__Extrait choisi__:
------------------------------------------------------------------------

Selon le professeur au Département d’histoire de l’art et d’études cinématographiques de l’UdeM Peter Krausz, l’Université pourrait décider d’intégrer de nouvelles technologies dans le paysage artistique du campus Outremont. « Au Québec, les œuvres du 1 % évoluent avec le temps et s’adaptent aux nouvelles technologies, précise-t-il. Je suis convaincu que des œuvres issues de l’art numérique, des vidéos ou des installations interactives seront intégrées au campus Outremont. »
La professeure en histoire de l’art Suzanne Paquet, qui travaille notamment sur l’art public, croit que le campus Outremont pourrait opter pour de l’art relationnel et communautaire. Ce type d’art consiste à impliquer directement les usagers des lieux à la création de l’œuvre. « L’artiste agit à titre de médiateur culturel, explique-t-elle. Par exemple, les étudiants participeraient à son élaboration avant même qu’elle ne soit installée. » Elle évoque les plantes en métal de l’œuvre L’Étreinte exposée aux habitations Jeanne-Mance et pour laquelle l’artiste Luce Pelletier a consulté les résidants.
L’art performatif est aussi un choix à considérer. En décembre dernier, la première œuvre performative de l’histoire de la politique du 1 % était présentée dans l’édifice 2-22, au centre-ville de Montréal. L’artiste Thierry Marceau a séjourné durant trois jours dans les vitrines du bâtiment accompagné d’un comédien déguisé en coyote. D’autres apparitions sont prévues dans les cinq prochaines années.
L’Université sera-t-elle ouverte à accueillir une œuvre aussi avant-gardiste? « Une œuvre performative pourrait avoir sa place, croit Suzanne Paquet. Mais il faudra d’abord voir l’intérêt que ça suscite, car c’est encore très frais comme concept. » L’étudiante à la maîtrise en histoire de l’art Gabrielle Mathieu partage aussi cet intérêt. « L’intégration d’une œuvre performative mettrait en valeur le côté innovateur de l’Université, et pourrait permettre aux étudiants de participer au projet comme médiateurs de l’œuvre », suggère-t-elle.
Une sélection minutieuse
Peter Krausz a lui-même participé à la réalisation de diverses œuvres dans le cadre de la politique du 1 %, notamment pour le Musée Pointe-à-Callières et pour l’Hôpital général juif de Montréal. Il affirme que, selon son expérience, la sélection de l’œuvre est démocratique et bien organisée. « Le processus est long et minutieux, explique-t-il. On retient habituellement deux artistes qui présentent leur maquette, et la meilleure l’emporte. »

------------------------------------------------------------------------

__Enregistrements fournis__:

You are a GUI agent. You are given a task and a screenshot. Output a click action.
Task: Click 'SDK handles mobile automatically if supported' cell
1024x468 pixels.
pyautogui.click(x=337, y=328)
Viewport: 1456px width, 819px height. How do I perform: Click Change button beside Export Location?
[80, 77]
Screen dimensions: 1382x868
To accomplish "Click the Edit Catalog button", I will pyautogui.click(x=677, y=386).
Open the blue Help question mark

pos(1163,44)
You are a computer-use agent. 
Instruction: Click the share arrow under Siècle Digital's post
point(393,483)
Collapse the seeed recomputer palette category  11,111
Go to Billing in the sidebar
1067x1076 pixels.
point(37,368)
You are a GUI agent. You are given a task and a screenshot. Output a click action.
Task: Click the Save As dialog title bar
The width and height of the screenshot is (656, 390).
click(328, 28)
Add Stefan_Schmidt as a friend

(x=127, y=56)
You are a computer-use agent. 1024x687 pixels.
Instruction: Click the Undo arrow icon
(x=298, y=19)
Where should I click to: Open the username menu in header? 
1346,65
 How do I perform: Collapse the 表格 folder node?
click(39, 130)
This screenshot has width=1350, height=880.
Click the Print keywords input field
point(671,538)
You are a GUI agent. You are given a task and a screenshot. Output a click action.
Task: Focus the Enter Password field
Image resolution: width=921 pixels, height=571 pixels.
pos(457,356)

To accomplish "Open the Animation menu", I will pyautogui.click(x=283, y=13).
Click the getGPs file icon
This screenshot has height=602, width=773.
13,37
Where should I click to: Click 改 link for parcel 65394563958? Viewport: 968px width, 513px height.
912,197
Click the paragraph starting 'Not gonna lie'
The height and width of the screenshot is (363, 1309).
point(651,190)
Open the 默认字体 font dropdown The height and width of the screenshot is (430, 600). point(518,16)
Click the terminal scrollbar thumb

------------------------------------------------------------------------

__Vos tâches__:
**a.** Les énoncés suivants concordent-ils avec l'extrait sur l'art public au campus Outremont ? Pour chacun, répondez par oui ou non et citez mot pour mot les termes du texte qui tranchent. (i) Thierry Marceau a séjourné trois jours dans les vitrines de l'édifice 2-22. (ii) Pour L'Étreinte, Luce Pelletier a consulté des étudiants. (iii) D'après Peter Krausz, on retient habituellement trois artistes.
**b.** Reprenez, s'il vous plaît, l'extrait sur l'art public au campus Outremont à la suite de sa dernière phrase.
Les enregistrements ne jouent aucun rôle ici.

__Réponses__:
**a.**
(i) Oui : « L’artiste Thierry Marceau a séjourné durant trois jours dans les vitrines du bâtiment accompagné d’un comédien déguisé en coyote. »
(ii) Non : « pour laquelle l’artiste Luce Pelletier a consulté les résidants ».
(iii) Non : « On retient habituellement deux artistes qui présentent leur maquette, et la meilleure l’emporte. »

**b.**
Le ministère de la Culture et des Communications forme le comité de sélection de l’œuvre, qui comprend l’architecte du projet, un membre du ministère, un spécialiste désigné par le ministère, un représentant des usagers (étudiant ou personnel, par exemple) et un représentant de l’Université.
Si la politique du 1 % permet d’enrichir le paysage artistique de l’UdeM, la collection actuelle constitue un patrimoine à préserver. La professeure agréée à l’École d’architecture Claudine Déom déplore qu’à l’exception des sept œuvres subventionnées, plusieurs créations ont un besoin criant d’entretien.
« Un mur de béton derrière le pavillon Roger-Gaudry a été construit en collaboration avec l’artiste Jean Noël Poliquin, souligne-t-elle. Ce travail monumental est très peu connu, et le mur tombe en ruine. » Coauteure du livre Le campus, le patrimoine architectural et paysager de l’Université de Montréal, Mme Déom a exploré l’UdeM dans ses moindres détails. Selon elle, la protection des œuvres existantes doit être une priorité.
Le campus de Laval
Le campus de Laval n’est pas soumis à la politique du 1 % puisque l’immeuble est en réalité une location. Depuis son inauguration en septembre 2011, aucune œuvre artistique n’y a été intégrée par l’UdeM. Les vitrines du pavillon offrent toutefois une vue directe sur la place Claude-Léveillé où se trouve un carillon de 5 mètres, contenant 25 cloches, installé par la Ville de Laval.